What is required =
Restate word for word the span that opens with the line containing "Instruction: Open the" and closes with the final line of the data; give only those lines.

[Record excerpts Boundary: Start]

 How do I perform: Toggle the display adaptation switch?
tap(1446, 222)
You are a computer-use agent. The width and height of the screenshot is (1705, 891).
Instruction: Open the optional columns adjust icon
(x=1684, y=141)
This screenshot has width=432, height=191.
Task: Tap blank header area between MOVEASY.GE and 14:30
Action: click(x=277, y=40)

[Record excerpts Boundary: End]

Solution =
Instruction: Open the optional columns adjust icon
(x=1684, y=141)
This screenshot has width=432, height=191.
Task: Tap blank header area between MOVEASY.GE and 14:30
Action: click(x=277, y=40)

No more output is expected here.